— How to complete this task —
Search the entries below for "gear". Report each line where it occurs.

(Pixel coordinate grounding data)
□ □ □ □

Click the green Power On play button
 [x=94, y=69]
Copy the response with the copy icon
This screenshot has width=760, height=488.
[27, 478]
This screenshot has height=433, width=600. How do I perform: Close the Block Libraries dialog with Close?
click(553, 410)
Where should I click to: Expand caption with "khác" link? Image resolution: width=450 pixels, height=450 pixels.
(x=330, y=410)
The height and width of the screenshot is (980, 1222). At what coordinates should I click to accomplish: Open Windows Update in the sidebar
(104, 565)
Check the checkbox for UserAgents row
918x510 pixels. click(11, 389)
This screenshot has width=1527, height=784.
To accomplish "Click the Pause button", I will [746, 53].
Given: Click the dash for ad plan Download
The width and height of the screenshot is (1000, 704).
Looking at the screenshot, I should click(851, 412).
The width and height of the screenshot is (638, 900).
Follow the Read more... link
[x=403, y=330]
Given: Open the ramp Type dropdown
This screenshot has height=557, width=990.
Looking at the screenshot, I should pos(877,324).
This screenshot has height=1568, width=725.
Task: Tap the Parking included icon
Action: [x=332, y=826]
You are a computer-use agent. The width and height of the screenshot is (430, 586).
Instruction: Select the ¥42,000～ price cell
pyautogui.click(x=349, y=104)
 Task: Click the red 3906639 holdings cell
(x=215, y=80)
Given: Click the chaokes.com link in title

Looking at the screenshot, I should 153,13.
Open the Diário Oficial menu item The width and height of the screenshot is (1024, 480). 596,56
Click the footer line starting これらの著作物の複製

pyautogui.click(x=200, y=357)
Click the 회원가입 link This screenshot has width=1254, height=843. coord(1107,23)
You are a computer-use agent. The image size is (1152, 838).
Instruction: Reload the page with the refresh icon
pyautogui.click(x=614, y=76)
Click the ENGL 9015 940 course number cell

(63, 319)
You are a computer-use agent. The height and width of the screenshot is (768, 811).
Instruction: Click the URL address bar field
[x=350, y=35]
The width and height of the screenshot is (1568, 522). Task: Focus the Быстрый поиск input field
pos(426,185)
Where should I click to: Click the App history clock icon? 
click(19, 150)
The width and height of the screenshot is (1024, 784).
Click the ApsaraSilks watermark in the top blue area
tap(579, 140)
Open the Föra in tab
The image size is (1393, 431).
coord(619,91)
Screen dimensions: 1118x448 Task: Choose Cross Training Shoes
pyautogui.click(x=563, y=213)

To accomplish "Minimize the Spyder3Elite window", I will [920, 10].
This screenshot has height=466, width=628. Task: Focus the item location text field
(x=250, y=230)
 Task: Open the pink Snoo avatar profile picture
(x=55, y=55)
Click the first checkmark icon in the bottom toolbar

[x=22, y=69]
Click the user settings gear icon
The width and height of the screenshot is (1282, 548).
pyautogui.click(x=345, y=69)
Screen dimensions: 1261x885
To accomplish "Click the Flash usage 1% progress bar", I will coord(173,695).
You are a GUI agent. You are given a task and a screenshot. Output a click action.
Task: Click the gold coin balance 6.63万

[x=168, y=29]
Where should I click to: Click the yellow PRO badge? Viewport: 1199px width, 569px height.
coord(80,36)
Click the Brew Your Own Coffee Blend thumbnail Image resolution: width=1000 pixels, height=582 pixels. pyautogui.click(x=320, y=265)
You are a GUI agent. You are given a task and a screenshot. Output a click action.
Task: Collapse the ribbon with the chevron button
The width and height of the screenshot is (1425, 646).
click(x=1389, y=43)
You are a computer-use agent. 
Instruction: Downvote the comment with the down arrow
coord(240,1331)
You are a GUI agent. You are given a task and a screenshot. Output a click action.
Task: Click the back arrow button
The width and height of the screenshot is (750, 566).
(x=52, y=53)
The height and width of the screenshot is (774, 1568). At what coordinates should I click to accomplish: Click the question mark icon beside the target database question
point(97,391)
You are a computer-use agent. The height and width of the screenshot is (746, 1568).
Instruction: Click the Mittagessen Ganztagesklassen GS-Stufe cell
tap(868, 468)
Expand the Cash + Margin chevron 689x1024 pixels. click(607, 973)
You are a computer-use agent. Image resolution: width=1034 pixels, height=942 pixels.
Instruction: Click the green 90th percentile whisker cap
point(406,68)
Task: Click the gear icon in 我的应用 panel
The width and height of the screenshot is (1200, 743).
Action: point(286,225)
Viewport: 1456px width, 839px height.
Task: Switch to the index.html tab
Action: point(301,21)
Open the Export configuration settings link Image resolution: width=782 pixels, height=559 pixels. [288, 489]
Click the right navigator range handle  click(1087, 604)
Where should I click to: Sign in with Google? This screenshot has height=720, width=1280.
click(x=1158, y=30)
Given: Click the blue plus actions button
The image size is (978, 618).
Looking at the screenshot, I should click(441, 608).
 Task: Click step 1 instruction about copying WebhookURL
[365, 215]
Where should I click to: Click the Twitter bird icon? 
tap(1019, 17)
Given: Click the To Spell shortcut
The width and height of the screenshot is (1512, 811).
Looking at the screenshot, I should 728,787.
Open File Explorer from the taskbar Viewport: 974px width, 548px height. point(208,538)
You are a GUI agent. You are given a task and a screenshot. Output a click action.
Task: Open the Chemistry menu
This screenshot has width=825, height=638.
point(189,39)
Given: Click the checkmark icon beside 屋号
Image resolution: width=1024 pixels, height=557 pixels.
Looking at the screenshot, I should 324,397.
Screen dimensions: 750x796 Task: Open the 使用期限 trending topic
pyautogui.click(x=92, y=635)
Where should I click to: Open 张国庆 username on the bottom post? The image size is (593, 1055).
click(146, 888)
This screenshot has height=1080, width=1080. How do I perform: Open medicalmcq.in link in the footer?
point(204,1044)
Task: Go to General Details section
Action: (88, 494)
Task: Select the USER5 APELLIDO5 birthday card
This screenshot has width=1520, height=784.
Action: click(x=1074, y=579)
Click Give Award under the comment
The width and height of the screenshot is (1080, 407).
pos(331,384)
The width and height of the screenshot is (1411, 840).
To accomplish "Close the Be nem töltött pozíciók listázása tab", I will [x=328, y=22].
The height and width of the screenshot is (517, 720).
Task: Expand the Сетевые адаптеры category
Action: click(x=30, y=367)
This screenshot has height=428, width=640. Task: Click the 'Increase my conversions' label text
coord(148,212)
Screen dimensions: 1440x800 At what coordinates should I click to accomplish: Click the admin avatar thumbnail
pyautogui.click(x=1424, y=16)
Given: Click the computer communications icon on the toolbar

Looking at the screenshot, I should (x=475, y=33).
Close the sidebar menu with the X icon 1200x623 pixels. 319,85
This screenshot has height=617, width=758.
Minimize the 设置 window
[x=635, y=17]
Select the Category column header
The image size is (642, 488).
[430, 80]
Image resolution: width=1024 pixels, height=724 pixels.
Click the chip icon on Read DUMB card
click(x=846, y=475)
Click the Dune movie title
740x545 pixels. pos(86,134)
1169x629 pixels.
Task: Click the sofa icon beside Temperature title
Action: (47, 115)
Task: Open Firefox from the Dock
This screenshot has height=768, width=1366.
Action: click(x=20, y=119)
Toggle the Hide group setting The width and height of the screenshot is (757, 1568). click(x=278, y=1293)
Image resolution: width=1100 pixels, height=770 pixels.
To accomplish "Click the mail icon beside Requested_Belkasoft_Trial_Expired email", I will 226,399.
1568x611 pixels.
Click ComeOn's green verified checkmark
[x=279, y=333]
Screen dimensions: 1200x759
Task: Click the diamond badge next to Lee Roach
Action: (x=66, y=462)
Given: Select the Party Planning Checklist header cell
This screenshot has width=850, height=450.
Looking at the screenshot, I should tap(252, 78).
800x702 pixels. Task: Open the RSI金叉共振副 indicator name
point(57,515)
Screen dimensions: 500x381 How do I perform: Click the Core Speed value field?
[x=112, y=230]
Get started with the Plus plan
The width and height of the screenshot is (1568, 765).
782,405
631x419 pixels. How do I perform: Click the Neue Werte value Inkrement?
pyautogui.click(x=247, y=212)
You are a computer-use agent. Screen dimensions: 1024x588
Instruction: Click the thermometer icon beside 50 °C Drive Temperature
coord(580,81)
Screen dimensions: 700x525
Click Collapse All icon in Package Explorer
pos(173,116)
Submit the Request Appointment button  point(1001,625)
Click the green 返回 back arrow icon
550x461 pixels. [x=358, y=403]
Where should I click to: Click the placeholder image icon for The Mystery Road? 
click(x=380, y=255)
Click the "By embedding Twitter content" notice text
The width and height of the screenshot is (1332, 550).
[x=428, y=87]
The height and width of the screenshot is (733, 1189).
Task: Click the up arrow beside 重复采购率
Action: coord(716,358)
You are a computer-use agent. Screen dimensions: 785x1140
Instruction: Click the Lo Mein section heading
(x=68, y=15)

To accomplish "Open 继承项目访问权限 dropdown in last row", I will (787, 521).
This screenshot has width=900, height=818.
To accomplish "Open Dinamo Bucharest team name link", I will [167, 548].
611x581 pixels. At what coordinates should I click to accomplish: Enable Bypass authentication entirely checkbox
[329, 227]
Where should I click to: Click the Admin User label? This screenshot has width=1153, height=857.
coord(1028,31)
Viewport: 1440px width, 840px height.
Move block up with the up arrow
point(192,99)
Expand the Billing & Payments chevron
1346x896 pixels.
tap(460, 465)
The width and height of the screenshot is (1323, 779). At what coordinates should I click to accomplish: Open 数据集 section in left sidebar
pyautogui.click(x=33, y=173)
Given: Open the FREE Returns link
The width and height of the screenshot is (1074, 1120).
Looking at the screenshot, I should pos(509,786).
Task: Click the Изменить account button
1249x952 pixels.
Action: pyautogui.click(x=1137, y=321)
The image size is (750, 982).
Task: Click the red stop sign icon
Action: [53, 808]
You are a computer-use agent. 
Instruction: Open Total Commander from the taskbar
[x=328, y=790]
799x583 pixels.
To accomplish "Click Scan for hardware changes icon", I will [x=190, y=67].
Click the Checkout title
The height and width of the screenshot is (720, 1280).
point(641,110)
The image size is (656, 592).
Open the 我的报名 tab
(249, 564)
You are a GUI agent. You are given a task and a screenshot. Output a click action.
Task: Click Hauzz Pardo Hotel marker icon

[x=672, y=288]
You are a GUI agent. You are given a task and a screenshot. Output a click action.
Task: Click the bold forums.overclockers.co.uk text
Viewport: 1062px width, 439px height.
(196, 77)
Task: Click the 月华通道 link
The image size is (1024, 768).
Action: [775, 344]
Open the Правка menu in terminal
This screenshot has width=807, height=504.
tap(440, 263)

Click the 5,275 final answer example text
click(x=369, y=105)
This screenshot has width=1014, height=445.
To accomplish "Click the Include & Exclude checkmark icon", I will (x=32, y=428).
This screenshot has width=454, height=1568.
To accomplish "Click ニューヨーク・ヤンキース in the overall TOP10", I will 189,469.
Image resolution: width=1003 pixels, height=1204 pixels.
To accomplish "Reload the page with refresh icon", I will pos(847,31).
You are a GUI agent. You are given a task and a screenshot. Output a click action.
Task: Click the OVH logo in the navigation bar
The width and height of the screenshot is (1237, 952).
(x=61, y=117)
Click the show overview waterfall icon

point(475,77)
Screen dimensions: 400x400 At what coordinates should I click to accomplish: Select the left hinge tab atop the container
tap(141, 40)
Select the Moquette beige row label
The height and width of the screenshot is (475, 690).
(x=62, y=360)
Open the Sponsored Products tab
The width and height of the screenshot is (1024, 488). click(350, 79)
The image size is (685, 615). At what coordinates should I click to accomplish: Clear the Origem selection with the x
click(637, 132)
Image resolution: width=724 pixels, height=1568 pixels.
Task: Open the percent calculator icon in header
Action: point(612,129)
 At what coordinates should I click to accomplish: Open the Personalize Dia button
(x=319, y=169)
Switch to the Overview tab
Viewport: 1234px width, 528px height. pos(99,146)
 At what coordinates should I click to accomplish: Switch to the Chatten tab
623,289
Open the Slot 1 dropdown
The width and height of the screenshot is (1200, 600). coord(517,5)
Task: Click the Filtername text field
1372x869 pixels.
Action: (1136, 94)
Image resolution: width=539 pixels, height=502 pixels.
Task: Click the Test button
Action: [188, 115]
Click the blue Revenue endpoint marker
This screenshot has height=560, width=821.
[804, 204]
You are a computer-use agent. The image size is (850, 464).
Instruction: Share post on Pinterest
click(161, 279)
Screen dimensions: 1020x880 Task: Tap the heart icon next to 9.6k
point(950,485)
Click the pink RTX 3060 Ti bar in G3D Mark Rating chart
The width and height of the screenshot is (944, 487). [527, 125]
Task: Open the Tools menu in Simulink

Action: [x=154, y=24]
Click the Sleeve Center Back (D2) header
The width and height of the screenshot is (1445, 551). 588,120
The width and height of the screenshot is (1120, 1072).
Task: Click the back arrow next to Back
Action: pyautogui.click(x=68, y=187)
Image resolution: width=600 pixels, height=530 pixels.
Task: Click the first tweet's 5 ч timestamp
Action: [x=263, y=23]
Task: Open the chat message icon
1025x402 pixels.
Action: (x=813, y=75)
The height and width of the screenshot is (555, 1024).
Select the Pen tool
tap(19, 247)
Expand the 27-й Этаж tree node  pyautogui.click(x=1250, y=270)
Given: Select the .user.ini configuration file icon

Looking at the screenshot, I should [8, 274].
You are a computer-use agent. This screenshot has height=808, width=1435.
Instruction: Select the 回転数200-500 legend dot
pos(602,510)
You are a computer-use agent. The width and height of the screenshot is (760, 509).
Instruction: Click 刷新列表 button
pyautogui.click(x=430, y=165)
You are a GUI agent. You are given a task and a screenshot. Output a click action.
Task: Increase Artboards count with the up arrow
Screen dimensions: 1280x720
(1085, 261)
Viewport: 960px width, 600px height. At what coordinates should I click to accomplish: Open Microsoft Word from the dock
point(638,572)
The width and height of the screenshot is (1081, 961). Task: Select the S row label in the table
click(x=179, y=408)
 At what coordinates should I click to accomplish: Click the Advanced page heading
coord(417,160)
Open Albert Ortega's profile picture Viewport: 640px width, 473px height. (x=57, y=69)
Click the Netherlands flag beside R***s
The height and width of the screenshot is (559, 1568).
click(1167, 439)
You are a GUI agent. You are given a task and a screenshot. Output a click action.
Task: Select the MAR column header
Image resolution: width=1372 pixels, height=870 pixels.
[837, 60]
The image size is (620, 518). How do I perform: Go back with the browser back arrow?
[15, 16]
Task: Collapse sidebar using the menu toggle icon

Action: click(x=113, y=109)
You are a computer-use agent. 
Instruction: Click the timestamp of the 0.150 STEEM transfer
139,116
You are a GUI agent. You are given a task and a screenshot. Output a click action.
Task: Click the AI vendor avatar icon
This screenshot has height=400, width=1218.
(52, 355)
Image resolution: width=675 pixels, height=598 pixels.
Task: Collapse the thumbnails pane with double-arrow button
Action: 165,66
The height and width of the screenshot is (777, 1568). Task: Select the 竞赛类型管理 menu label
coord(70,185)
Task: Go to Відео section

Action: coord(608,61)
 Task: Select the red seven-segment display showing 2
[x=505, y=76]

□ □ □ □

— Response below —
Click the user settings gear icon
Task: Click the gear icon in 我的应用 panel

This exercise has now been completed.